Venison in mix spreads the risk
Venison in mix spreads the risk
Deer Industry NZ chief executive Innes Moffat says venison sales have not been seriously affected by the disruption to the Chinese market caused by the novel corona virus outbreak. Deer processing plants are working at normal capacity for this time of the year, with product flowing to major markets.
“China takes 50 per cent of New Zealand’s lamb and beef, nearly all of our mutton, but only 10 per cent of our venison. Our main venison markets are northern Europe and the United States. South Korea is our biggest velvet market, followed closely by China,” he says.
“Over many years, the deer industry has actively sought to diversify its markets in order to reduce the impact of disruption to any one market. We’ve done pretty well, but if there was a crisis of some sort in Germany or South Korea, deer farmers would still be exposed.’
Moffat says marketers expect recent volatility in world markets to continue beyond the impact of the corona virus. Living with this volatility is a challenge for farmers and well as marketers.
“Many drystock farmers opt to have a mix of livestock classes, including deer, on their farm. They’ve learnt over the years that when one product is struggling, another product is often doing well.”
He says prices for lamb and beef reached giddy heights before Christmas in response to demand from China for meats to replace pork production lost to African swine fever.
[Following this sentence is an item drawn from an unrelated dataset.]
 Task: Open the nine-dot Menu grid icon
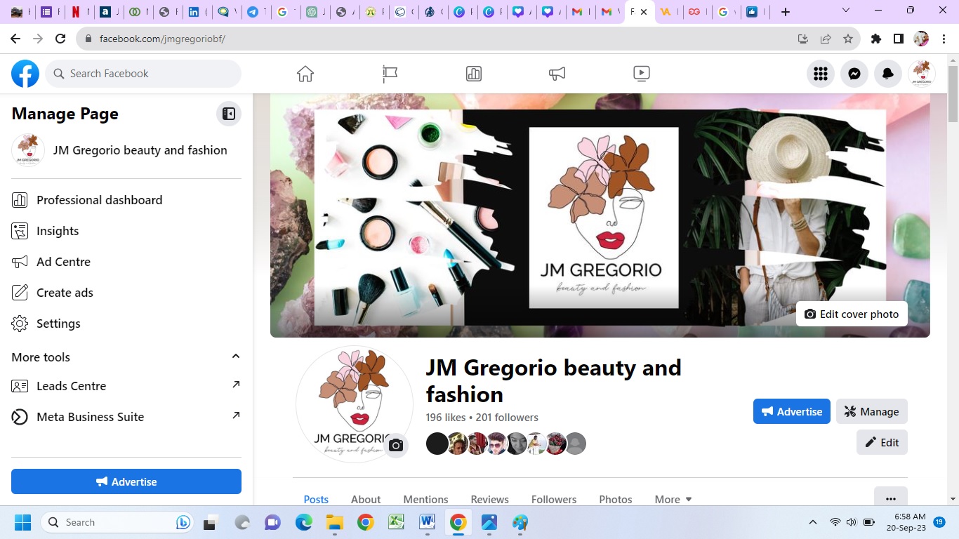click(821, 74)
The Chinese government had just put in place measures to reduce prices of imported meats when the novel corona virus struck.
“Lamb and beef prices came off those highs in the last month. We saw a similar venison price spike in 2018 when demand for trim from pet food companies peaked. We’re still in the price correction phase for that, with some distributors in Europe and pet food manufacturers in the United States holding stock of manufacturing grades that they paid high prices for in 2018,” Moffat says.
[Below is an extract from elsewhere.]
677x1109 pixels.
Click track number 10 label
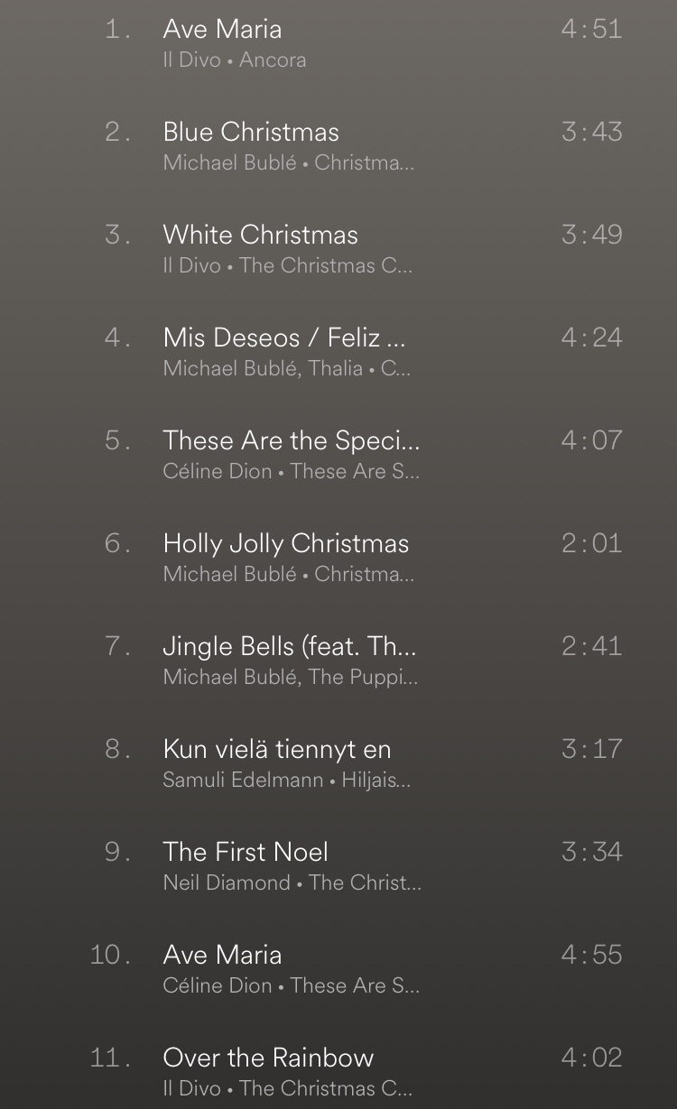[x=111, y=955]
“After a price spike markets often over-shoot. Companies holding expensive stocks might try to recoup some margin by holding off ordering in the hope of a lower price. It can take a year or two before high-priced stocks are cleared and a better market balance is achieved again.”
The venison price to farmers, based on the published schedules for 60 kg stag, now stands at $8.09 a kilogram, back about $1.50 on February 2019. It’s nevertheless the third highest price on record for this time of the year.
But Moffat says that no-one is happy with where prices have gone to this year. The average value of venison exported from New Zealand in the last months of 2019 was down about 15 per cent on 2018, which was reflected in the prices paid to farmers.
Prices on-farm keep rising and farmers and marketers need to be rewarded for the additional efforts being made to meet consumer expectations, he says.
Demand for chilled venison is continuing to grow in North America. In continental Europe, demand for game meats appears to be relatively stable, but with continued signs of the change in market preferences away from frozen products, in favour of fresh.
“Our marketers are working with some very savvy partners in Europe and they are developing different presentations to add value to frozen venison including novel retail applications and more portion controlled items.”
Manufacturing grades of venison were once all destined for Europe, but in recent years small goods manufacturers as well as pet food companies in North America have been taking useful quantities, as was China in the months leading up to the corona virus outbreak.
With access to China problematic at the moment, marketers are looking to further expand demand in the United States.